La page d'accueil de l'application Parler est visible sur les écrans d'une tablette et d'un téléphone intelligent.

Le réseau social Parler, qui ressemble à Twitter, a été lancé en 2018. Depuis, il fait le plein d'adeptes à droite de l'échiquier politique.

Photo : afp via getty images / OLIVIER DOULIERY

Radio-Canada

Parler, le nouveau réseau social chouchou de la droite américaine qui se vante de protéger la liberté d’expression (même la désinformation), est devenu l’application la plus téléchargée sur le Google Play Store et l’App Store ces derniers jours, alors que Donald Trump refuse toujours de reconnaître sa défaite à l’élection présidentielle.

Parlez librement et exprimez-vous ouvertement, sans crainte de vous voir retirer votre droit de parole en raison de vos opinions, peut-on lire sur la page d’accueil du réseau social, qui se présente comme la première plateforme mondiale de liberté d’expression.
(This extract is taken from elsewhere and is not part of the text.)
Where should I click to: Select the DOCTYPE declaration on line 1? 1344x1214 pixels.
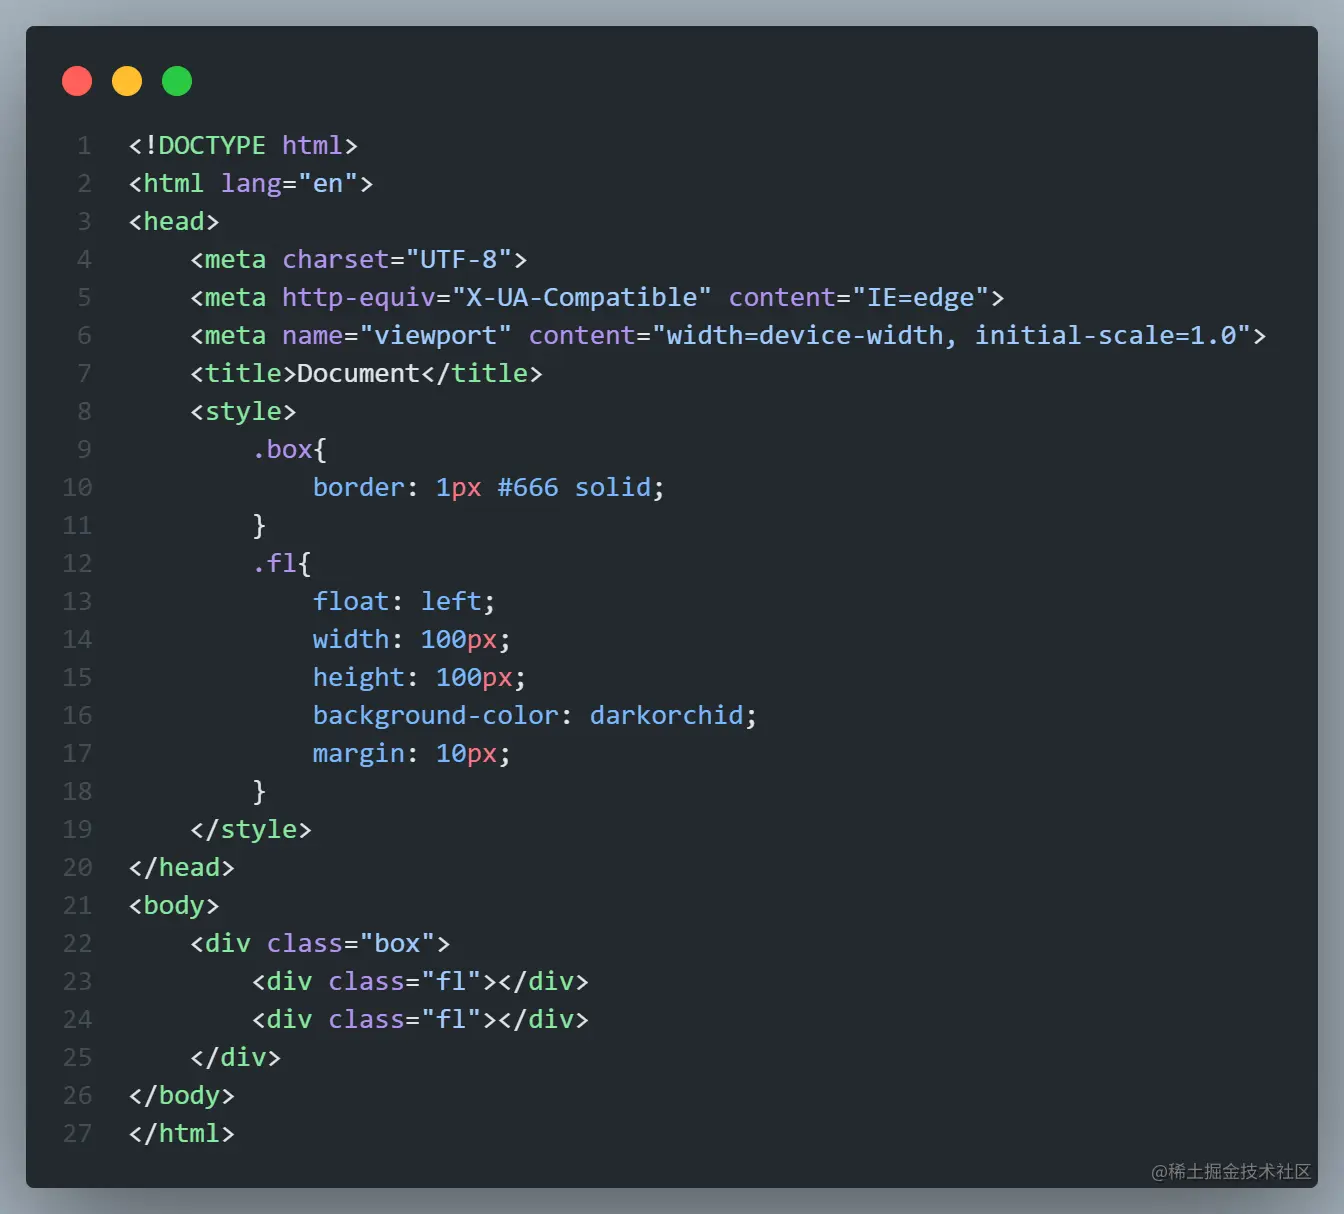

Parler fait le plein d'adeptes chez les sympathisantes et sympathisants républicains depuis son adoption par des ténors du Parti républicain à l'été 2020.

Pendant que Facebook et d’autres réseaux sociaux bannissent des comptes, des pages et des groupes qui publient de la désinformation, notamment au sujet du vol présumé de l’élection présidentielle au profit de Joe Biden et des démocrates, des partisans et partisanes de Trump suggèrent à nouveau de se réfugier sur Parler. Et ces appels semblent avoir eu leur effet.

Dimanche, au lendemain du discours de victoire de Joe Biden, environ 636 000 personnes ont téléchargé l’application C’est un record pour Parler, selon les chiffres de Sensor Tower, une firme de recherche et d’analyse des marchés.

Durant la fin de semaine, l’application a pris la première position des applications les plus populaires sur les deux principales boutiques d’applications pour téléphones intelligents, l’App Store et le Google Play Store, encore selon les chiffres de Sensor Tower.

Parler compterait aujourd’hui 7,6 millions d'abonnements, comparativement à 4,5 millions la semaine dernière, d’après Jeffrey Wernick, pdg et investisseur stratégique de l’entreprise.

Dans une lettre d’opinion publiée sur le site web du réseau Fox en juillet, Wernick dernier parlait de son implication auprès du réseau social comme d’un investissement dans la liberté.

Le web est en train d’être colonisé par des oligarques de la technologie tels que Twitter et Facebook, écrivait-il. Ils utilisent la technologie qui devait servir à nous libérer pour plutôt nous réduire à la soumission.

La censure de Facebook, entre autres, décriée

La semaine dernière, Facebook a fait fermer le groupe Stop the Steal (Arrêtez le vol), qui comptait plus de 350 000 membres et propageait la théorie, non fondée, selon laquelle les démocrates ont volé l’élection au moyen de fraudes électorales massives.

Le réseau social mené par Mark Zuckerberg a souvent été critiqué pour sa réticence à retirer des contenus trompeurs et politiquement controversés. Cette fois-ci, Facebook a décidé d’agir de manière exceptionnelle, car ce groupe était constitué autour de la délégitimation du processus électoral et on y retrouvait de préoccupants appels à la violence.

Cette décision a été critiquée par le camp Trump. Facebook a fermé la page Stop the Steal, qui comptait 365 000 membres : les réseaux sociaux traitent-ils de la même façon Black Lives Matter? a écrit Chris Barron dans un message retweeté par Donald Trump Jr.

L’annonce de la victoire de Joe Biden samedi n’a pas mis un terme à la bataille politique menée sur les réseaux sociaux aux États-Unis. Alors que les sympathisants et sympathisantes démocrates s’amusent à narguer la droite républicaine à coup de GIF sur le thème de la défaite (loser), les pro-Trump continuent à espérer que des contestations juridiques puissent remettre leur président en selle et partagent des allégations de fraude électorale.